Issu d'une famille paysanne pauvre, apprenti pâtissier monté à Paris en 1912, mobilisé en 1915 et fait prisonnier en 1917, le jeune Duclos est profondément marqué par l'expérience de la Grande Guerre. Sa vie militante débute en 1919, à l'Association républicaine des anciens combattants (ARAC), et se poursuit au Parti communiste, auquel il adhère dès 1920. Ses dons de propagandiste et son éloquence chaleureuse lui assurent une promotion rapide : membre du comité central dès 1926, député de la Seine de 1926 à 1932, il accède au bureau politique en 1931. Obéissant aux directives de l'Internationale communiste, il milite avec ardeur pour la formation du Front populaire, à partir de 1934 ; élu à nouveau député en mai 1936, devenu vice-président de la Chambre, il joue un rôle clé dans le fonctionnement de la coalition au pouvoir, tout en appliquant, sans faillir, la politique de stalinisation du parti. Après la signature du pacte germano-soviétique (août 1939) et la dissolution du Parti communiste en septembre, il contribue, en tant que responsable du PCF clandestin, de 1940 à la Libération, à mettre en œuvre les consignes successives dictées par Moscou. Après la brève expérience de la participation communiste au gouvernement (tripartisme formé par le PCF, la SFIO et le MRP), il prend une part active dans le durcissement des années 1947-1952, jouant notamment un rôle déterminant dans l'éviction de deux dirigeants historiques du parti, André Marty et Charles Tillon. À la mort de Maurice Thorez (1964), Jacques Duclos reste le représentant de la vieille garde de l'appareil communiste, qui se montre réservée à l'égard de la déstalinisation. Candidat à l'élection présidentielle de 1969, il réalise une brillante prestation (21,5 % des voix), et exerce jusqu'à sa mort une grande influence sur la nouvelle direction du PCF et sur son chef, Georges Marchais.

Ducos (Pierre Roger),

homme politique (Montfort, Landes, 1747 - Ulm, Allemagne, 1816).

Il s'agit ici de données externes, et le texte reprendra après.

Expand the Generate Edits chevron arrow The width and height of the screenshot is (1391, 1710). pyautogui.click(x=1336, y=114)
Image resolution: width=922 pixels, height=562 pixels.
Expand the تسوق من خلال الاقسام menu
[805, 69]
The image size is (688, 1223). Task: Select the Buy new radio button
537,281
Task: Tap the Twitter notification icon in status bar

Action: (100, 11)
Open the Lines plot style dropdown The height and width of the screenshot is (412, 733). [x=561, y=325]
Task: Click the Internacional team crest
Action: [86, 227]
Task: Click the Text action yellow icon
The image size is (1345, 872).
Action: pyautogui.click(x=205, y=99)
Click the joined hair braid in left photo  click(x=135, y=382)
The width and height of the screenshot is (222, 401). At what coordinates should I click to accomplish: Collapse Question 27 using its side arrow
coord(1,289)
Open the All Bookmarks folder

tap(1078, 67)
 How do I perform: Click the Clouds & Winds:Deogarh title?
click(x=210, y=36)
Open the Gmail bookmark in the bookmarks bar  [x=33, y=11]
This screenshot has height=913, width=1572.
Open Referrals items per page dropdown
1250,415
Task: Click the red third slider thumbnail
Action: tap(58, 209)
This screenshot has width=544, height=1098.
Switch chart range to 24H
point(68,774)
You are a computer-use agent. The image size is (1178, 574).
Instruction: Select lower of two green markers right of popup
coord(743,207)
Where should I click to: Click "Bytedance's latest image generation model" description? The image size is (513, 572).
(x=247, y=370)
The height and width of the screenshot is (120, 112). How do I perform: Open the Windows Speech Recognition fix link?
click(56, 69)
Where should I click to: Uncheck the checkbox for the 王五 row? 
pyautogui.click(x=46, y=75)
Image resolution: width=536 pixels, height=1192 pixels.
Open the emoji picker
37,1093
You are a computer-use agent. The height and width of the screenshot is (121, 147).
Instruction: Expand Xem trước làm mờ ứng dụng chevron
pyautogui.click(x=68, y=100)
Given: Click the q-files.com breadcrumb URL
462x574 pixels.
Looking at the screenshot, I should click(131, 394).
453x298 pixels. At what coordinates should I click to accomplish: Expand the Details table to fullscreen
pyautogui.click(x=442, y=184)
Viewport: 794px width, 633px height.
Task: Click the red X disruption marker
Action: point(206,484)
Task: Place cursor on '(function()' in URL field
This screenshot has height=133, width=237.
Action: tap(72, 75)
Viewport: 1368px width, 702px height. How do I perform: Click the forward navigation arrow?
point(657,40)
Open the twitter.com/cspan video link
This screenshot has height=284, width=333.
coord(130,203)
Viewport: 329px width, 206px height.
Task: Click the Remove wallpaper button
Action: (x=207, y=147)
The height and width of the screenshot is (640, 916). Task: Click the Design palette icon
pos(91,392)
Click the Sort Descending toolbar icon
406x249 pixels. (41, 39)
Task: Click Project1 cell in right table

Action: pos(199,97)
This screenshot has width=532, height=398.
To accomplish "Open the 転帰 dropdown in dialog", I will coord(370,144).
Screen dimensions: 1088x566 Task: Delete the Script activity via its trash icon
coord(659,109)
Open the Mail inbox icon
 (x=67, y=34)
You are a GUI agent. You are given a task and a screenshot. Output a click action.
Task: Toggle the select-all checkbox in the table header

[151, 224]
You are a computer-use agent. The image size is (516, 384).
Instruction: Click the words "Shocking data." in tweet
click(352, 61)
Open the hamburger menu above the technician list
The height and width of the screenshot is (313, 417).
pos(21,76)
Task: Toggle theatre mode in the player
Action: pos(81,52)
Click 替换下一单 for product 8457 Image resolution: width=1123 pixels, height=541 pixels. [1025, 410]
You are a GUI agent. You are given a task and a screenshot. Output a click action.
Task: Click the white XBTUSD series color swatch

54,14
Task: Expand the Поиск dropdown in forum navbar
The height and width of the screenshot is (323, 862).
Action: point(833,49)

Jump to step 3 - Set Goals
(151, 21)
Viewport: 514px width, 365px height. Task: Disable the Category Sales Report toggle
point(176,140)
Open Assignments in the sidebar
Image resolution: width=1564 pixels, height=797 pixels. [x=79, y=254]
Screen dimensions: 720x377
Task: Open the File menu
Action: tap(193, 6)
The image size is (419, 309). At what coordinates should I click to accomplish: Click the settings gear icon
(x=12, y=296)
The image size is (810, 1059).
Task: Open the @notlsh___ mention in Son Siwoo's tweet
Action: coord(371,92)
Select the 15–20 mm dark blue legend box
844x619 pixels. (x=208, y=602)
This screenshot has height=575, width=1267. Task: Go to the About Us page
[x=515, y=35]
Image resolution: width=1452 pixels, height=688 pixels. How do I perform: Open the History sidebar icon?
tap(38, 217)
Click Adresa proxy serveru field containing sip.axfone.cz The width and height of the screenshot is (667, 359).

Député effacé sous la Révolution, Ducos est surtout connu pour avoir favorisé, avec Sieyès, le coup d'État des 18 et 19 brumaire an VIII (9 et 10 novembre 1799).

Cet avocat ne joue qu'un rôle local de 1789 à 1792 - il est alors procureur de la commune de Dax et président du tribunal criminel des Landes -, avant d'être élu à la Convention, où il fait partie de la Plaine, et d'entrer au Comité des secours publics. S'il vote pour la mort et contre le sursis lors du procès de Louis XVI, il se fait discret pendant la Terreur. Cependant, sous le Directoire, il s'oppose à l'élection de députés royalistes. Réélu en 1795, il siège au Conseil des Anciens jusqu'en 1798, voit ses deux réélections suivantes invalidées et reprend ses fonctions au tribunal criminel du département des Landes. Après le coup d'État du 30 prairial an VII (18 juin 1799), il entre au Directoire sur proposition de Sieyès, qu'il sert fidèlement. Le 18 brumaire an VIII, il rejoint les conjurés et démissionne du Directoire, permettant ainsi le vide institutionnel. Sa docilité lui vaut d'être choisi comme l'un des trois consuls provisoires, avec Sieyès et Bonaparte. Sans envergure politique, il est par la suite couvert d'honneurs, devient sénateur en 1800, grand officier de la Légion d'honneur en 1804 et comte de l'Empire en 1808. En 1815, il se rallie à Napoléon et siège à la Chambre des pairs. Sous la seconde Restauration, il est proscrit comme régicide. Il meurt dans un accident, près d'Ulm.